▶ [Exercise] Would you count the lines below that contain the string "Given" and reply with that number only?

[Stored records]
____

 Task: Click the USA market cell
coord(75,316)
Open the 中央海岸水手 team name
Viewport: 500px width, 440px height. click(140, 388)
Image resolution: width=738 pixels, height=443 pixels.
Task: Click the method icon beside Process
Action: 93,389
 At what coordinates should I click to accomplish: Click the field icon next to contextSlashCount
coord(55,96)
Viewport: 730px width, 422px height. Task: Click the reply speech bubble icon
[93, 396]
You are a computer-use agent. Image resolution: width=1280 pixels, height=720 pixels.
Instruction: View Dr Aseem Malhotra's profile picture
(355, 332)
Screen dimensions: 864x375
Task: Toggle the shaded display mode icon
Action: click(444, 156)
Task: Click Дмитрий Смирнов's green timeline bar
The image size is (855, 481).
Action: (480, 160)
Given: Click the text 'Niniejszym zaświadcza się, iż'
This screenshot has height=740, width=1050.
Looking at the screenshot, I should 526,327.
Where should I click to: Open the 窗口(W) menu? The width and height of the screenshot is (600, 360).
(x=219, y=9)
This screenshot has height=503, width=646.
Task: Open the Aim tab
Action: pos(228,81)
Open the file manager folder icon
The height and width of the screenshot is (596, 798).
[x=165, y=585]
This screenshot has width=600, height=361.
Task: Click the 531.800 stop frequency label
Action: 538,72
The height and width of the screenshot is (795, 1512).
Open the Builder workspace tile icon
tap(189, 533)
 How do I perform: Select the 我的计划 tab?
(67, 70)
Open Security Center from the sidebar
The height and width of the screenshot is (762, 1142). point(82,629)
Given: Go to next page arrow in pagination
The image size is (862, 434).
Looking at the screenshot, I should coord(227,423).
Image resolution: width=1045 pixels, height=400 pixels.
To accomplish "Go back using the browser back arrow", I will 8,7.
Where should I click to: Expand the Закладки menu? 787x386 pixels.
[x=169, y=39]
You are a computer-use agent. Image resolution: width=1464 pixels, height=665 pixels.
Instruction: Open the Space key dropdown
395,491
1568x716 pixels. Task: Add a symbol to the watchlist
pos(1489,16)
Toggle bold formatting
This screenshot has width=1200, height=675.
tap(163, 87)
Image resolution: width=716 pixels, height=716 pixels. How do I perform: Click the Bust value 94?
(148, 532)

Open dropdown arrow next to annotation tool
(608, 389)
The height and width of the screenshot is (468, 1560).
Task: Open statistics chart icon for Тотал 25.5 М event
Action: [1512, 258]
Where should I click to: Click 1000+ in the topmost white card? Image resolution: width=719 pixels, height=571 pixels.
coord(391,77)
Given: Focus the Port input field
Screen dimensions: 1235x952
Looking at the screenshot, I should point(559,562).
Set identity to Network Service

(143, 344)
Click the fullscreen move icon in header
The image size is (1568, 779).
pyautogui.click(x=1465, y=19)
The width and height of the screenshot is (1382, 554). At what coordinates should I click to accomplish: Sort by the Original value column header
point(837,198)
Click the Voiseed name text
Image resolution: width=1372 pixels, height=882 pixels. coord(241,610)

____

▶ [Finished exercise] 3